## TASK DETAILS
Would you return the listing that follows exactly, leaving its pictures behind?

## INPUT DATA
-------------------------
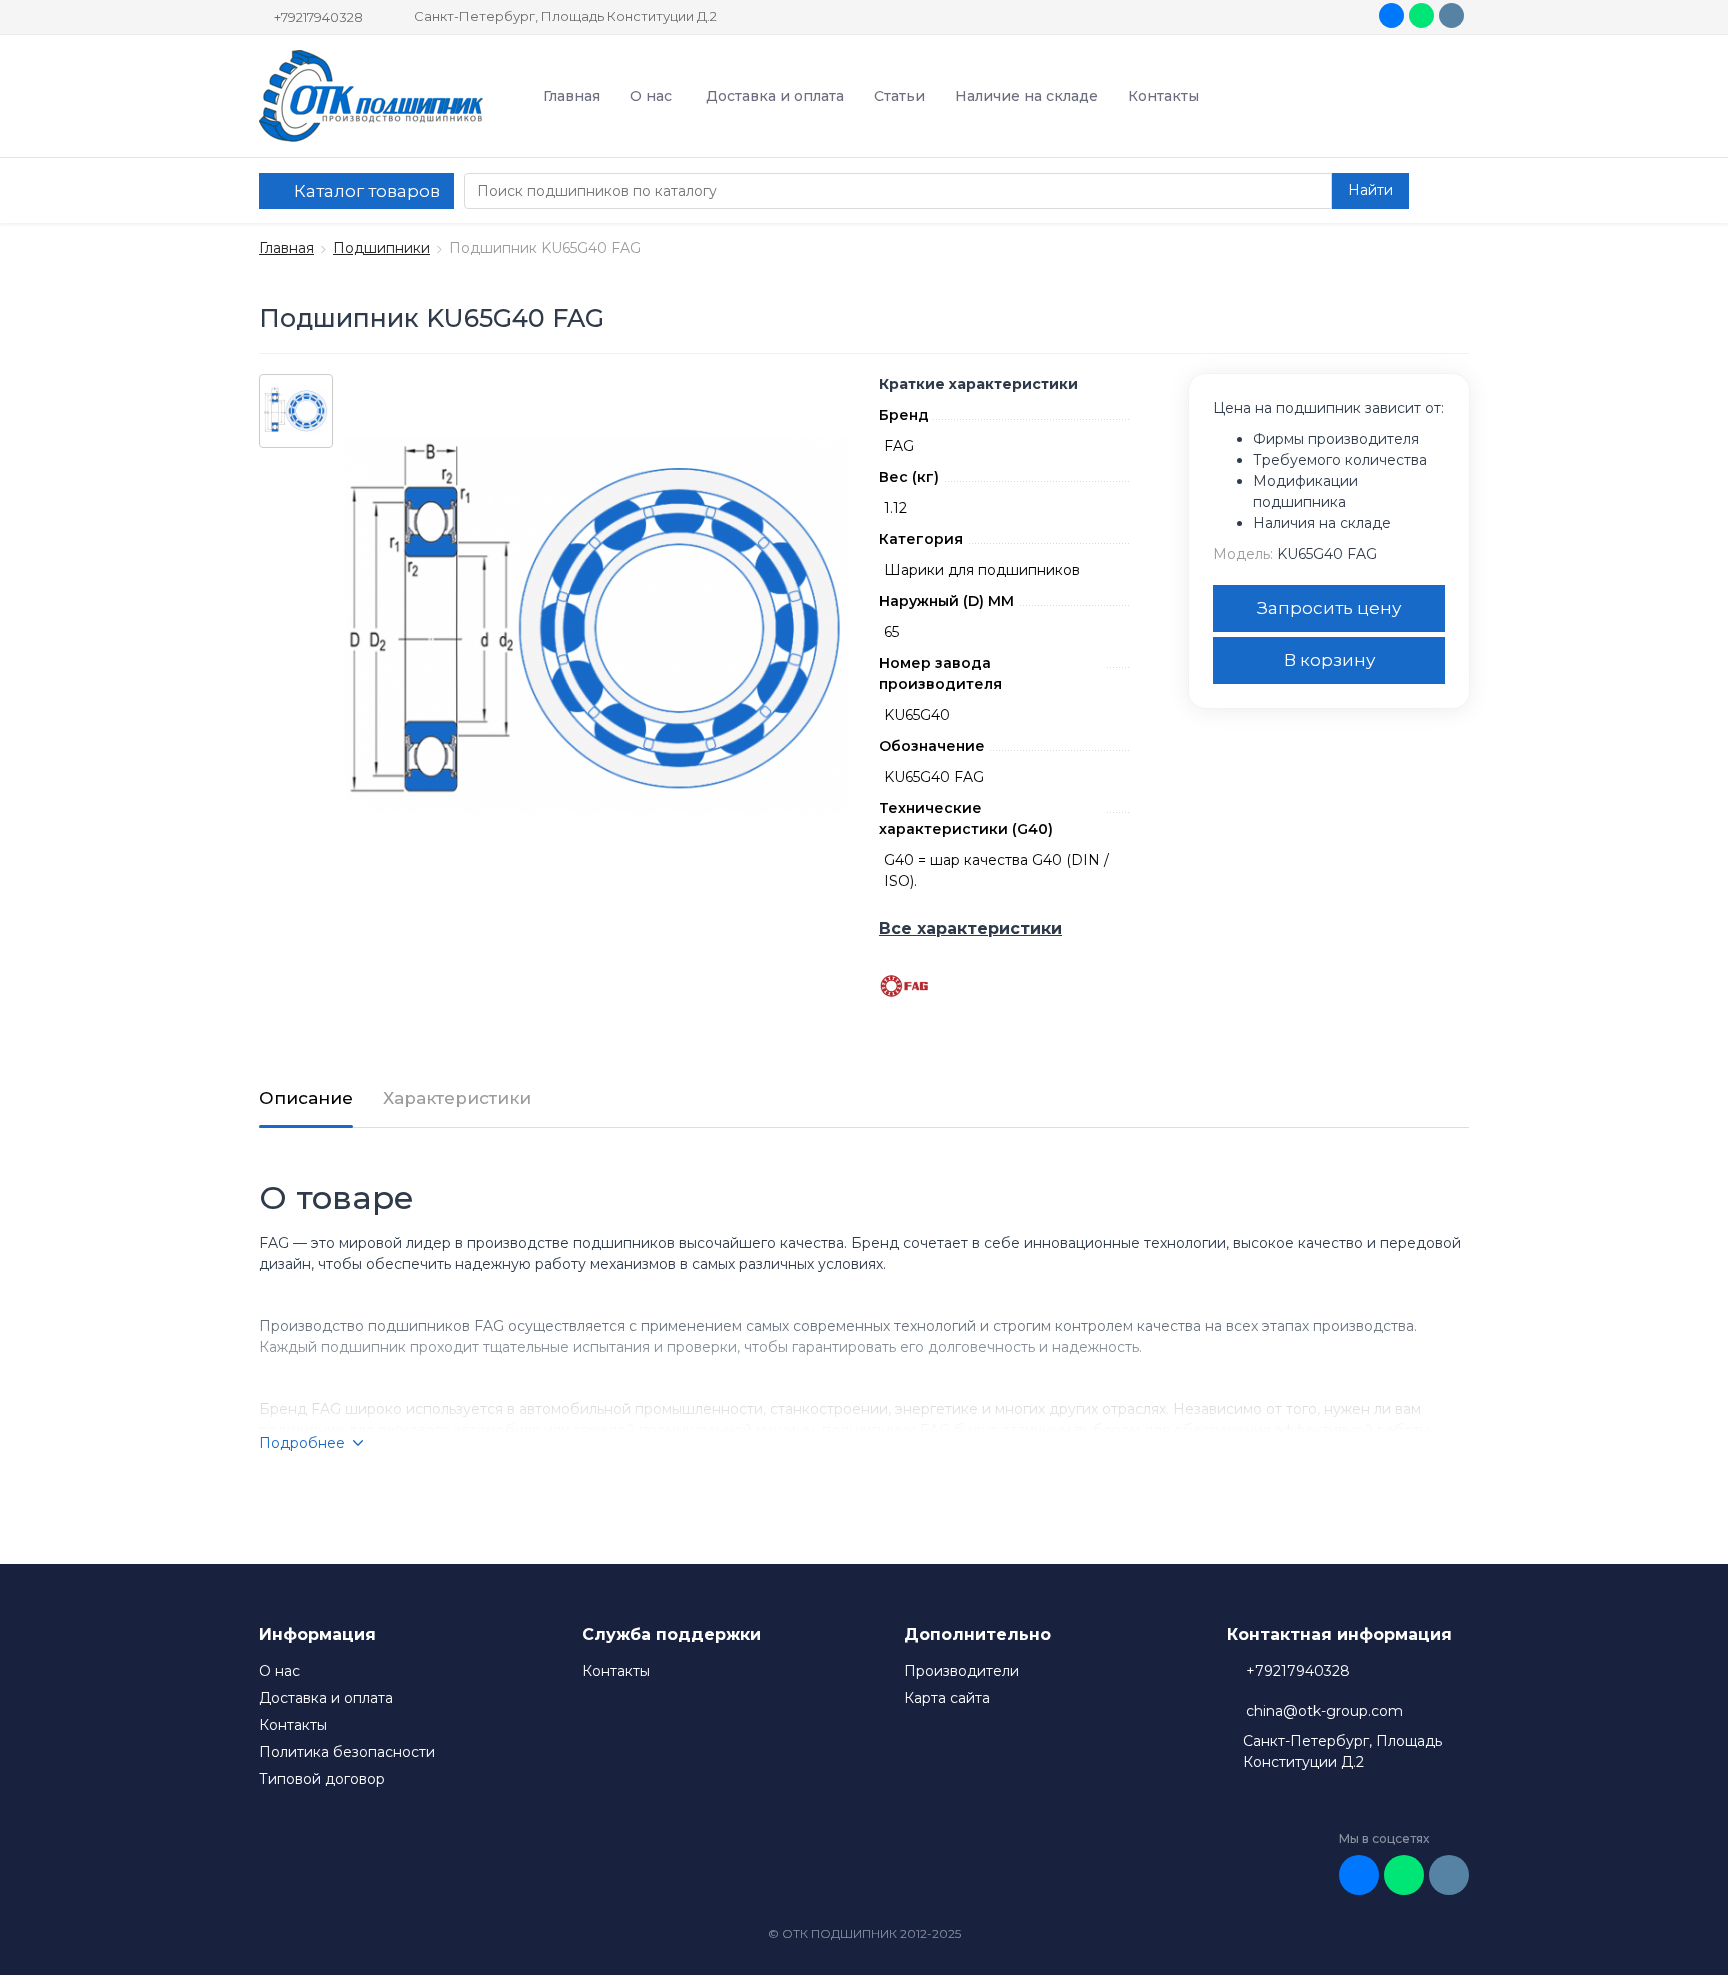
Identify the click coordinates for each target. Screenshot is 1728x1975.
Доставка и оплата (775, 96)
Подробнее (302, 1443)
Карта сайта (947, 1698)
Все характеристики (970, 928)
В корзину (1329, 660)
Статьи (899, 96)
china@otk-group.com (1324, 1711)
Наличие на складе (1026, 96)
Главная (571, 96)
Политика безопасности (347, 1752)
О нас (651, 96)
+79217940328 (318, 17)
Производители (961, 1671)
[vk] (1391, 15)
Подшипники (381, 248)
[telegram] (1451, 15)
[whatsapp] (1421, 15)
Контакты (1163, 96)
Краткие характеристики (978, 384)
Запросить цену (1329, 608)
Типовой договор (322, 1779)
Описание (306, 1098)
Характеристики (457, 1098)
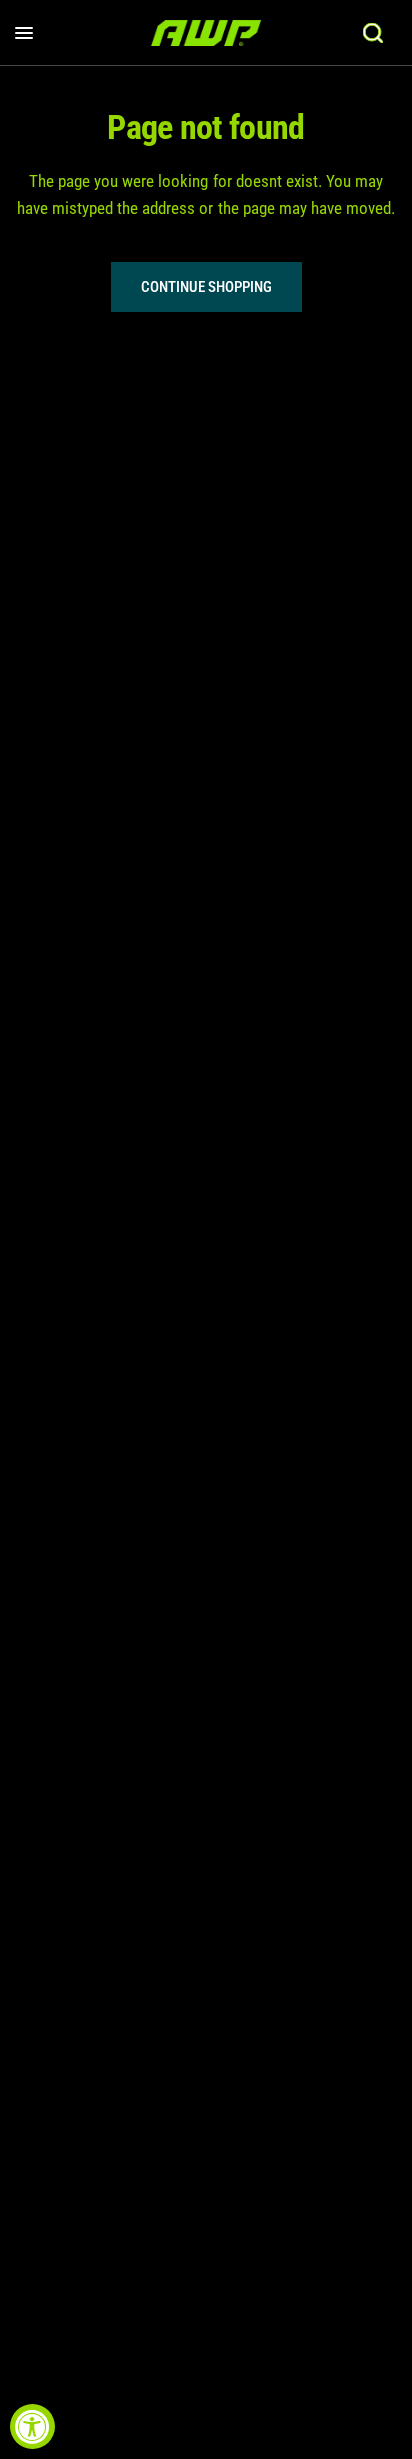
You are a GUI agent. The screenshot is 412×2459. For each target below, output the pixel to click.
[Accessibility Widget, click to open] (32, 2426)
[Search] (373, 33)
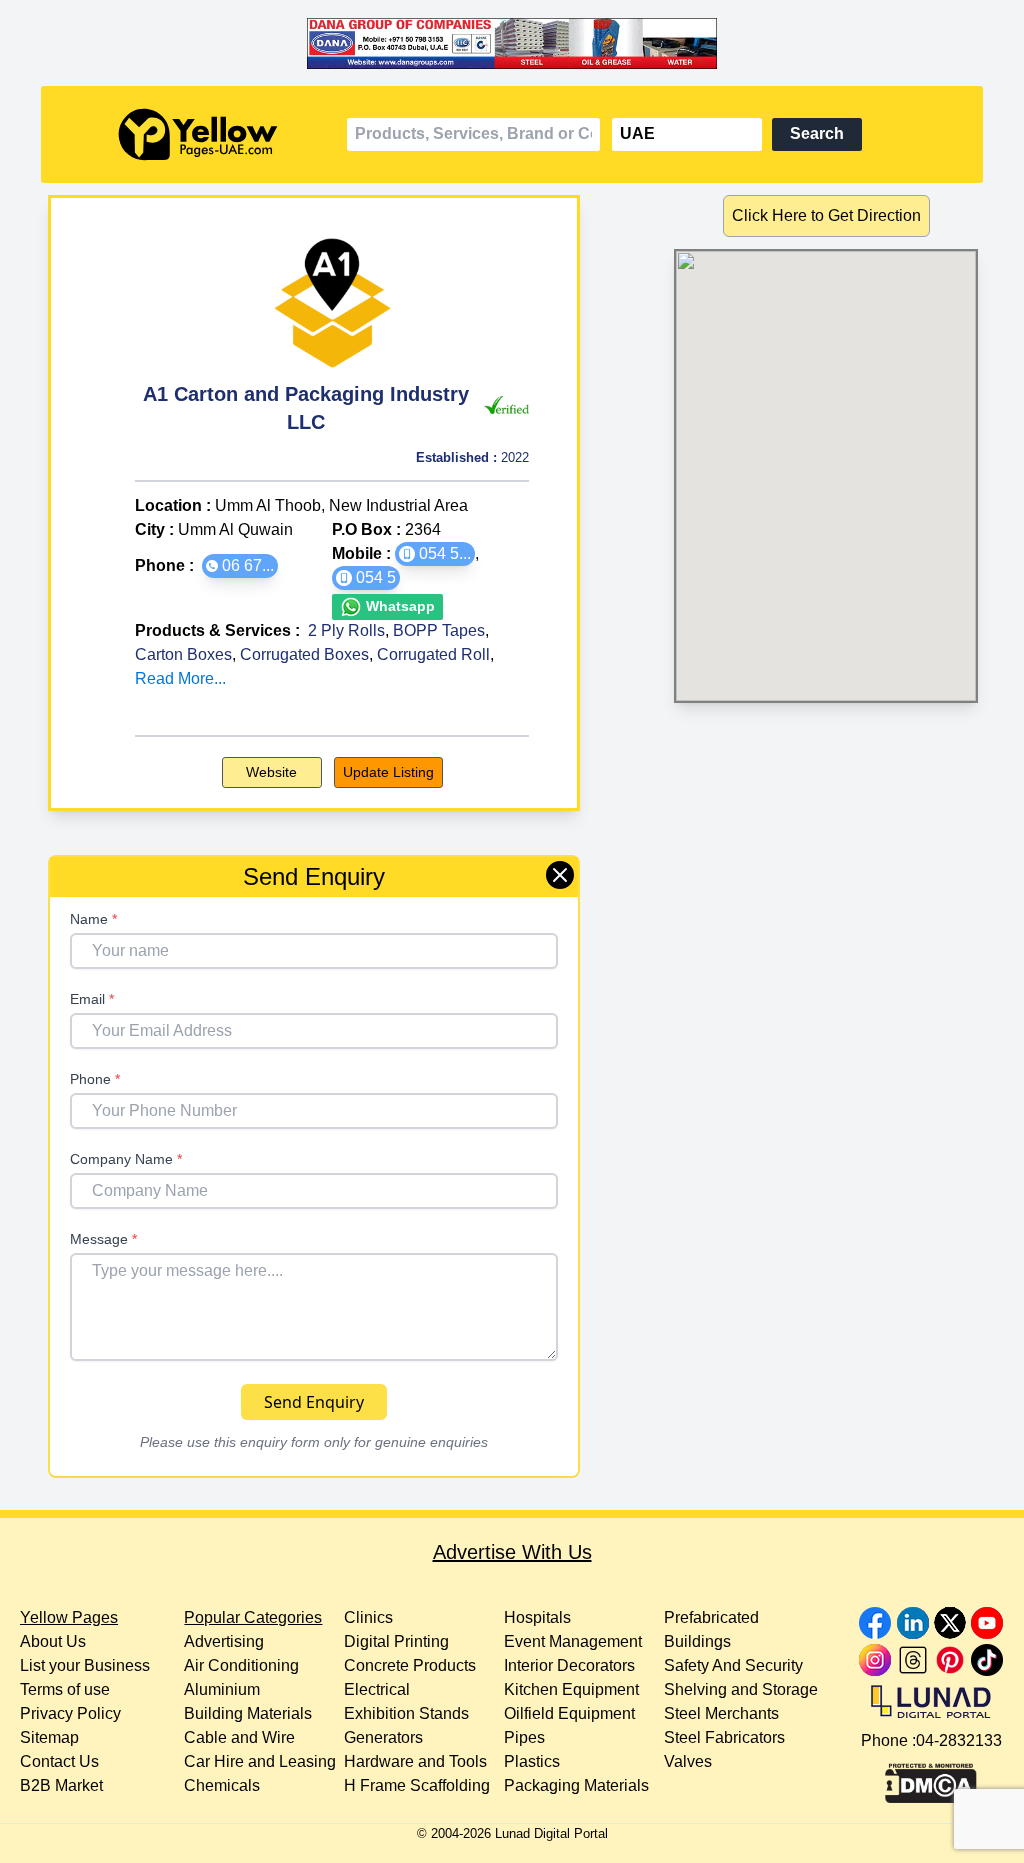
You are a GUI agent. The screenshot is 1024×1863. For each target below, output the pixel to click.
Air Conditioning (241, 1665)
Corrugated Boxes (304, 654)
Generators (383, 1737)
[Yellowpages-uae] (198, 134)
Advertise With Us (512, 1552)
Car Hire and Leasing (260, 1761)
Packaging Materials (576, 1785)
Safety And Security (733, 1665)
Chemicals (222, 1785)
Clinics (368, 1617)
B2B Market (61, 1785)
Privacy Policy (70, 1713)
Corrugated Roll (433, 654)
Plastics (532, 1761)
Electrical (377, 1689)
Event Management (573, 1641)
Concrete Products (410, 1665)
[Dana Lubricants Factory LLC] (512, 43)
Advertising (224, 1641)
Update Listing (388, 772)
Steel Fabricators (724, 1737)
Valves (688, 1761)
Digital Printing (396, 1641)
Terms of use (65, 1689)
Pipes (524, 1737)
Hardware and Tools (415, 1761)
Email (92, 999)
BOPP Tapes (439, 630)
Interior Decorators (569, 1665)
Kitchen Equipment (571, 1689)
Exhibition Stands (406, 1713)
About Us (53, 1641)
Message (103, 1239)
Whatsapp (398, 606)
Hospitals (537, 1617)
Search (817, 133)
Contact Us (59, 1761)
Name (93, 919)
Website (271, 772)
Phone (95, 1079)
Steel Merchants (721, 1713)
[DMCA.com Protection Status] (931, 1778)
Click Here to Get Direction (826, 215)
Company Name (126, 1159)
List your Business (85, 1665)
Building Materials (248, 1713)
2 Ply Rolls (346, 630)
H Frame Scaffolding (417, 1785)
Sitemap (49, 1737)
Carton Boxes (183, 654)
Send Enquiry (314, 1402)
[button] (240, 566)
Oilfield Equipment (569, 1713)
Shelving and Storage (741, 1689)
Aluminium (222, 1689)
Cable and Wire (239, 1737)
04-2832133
-------------------------
## SOLUTION
Identify the click coordinates for each target. Screenshot is 1728x1975.
Доставка и оплата (775, 96)
Подробнее (302, 1443)
Карта сайта (947, 1698)
Все характеристики (970, 928)
В корзину (1329, 660)
Статьи (899, 96)
china@otk-group.com (1324, 1711)
Наличие на складе (1026, 96)
Главная (571, 96)
Политика безопасности (347, 1752)
О нас (651, 96)
+79217940328 (318, 17)
Производители (961, 1671)
[vk] (1391, 15)
Подшипники (381, 248)
[telegram] (1451, 15)
[whatsapp] (1421, 15)
Контакты (1163, 96)
Краткие характеристики (978, 384)
Запросить цену (1329, 608)
Типовой договор (322, 1779)
Описание (306, 1098)
Характеристики (457, 1098)
You are a GUI agent. The screenshot is 412×2459. For each target below, output the pixel to click.
[Accessibility Widget, click to open] (32, 2426)
[Search] (373, 33)
You are a GUI agent. The screenshot is 1024×1863. For each target below, output the pixel to click.
Air Conditioning (241, 1665)
Corrugated Boxes (304, 654)
Generators (383, 1737)
[Yellowpages-uae] (198, 134)
Advertise With Us (512, 1552)
Car Hire and Leasing (260, 1761)
Packaging Materials (576, 1785)
Safety And Security (733, 1665)
Chemicals (222, 1785)
Clinics (368, 1617)
B2B Market (61, 1785)
Privacy Policy (70, 1713)
Corrugated Roll (433, 654)
Plastics (532, 1761)
Electrical (377, 1689)
Event Management (573, 1641)
Concrete Products (410, 1665)
[Dana Lubricants Factory LLC] (512, 43)
Advertising (224, 1641)
Update Listing (388, 772)
Steel Fabricators (724, 1737)
Valves (688, 1761)
Digital Printing (396, 1641)
Terms of use (65, 1689)
Pipes (524, 1737)
Hardware and Tools (415, 1761)
Email (92, 999)
BOPP Tapes (439, 630)
Interior Decorators (569, 1665)
Kitchen Equipment (571, 1689)
Exhibition Stands (406, 1713)
About Us (53, 1641)
Message (103, 1239)
Whatsapp (398, 606)
Hospitals (537, 1617)
Search (817, 133)
Contact Us (59, 1761)
Name (93, 919)
Website (271, 772)
Phone (95, 1079)
Steel Merchants (721, 1713)
[DMCA.com Protection Status] (931, 1778)
Click Here to Get Direction (826, 215)
Company Name (126, 1159)
List your Business (85, 1665)
Building Materials (248, 1713)
2 Ply Rolls (346, 630)
H Frame Scaffolding (417, 1785)
Sitemap (49, 1737)
Carton Boxes (183, 654)
Send Enquiry (314, 1402)
[button] (240, 566)
Oilfield Equipment (569, 1713)
Shelving and Storage (741, 1689)
Aluminium (222, 1689)
Cable and Wire (239, 1737)
04-2832133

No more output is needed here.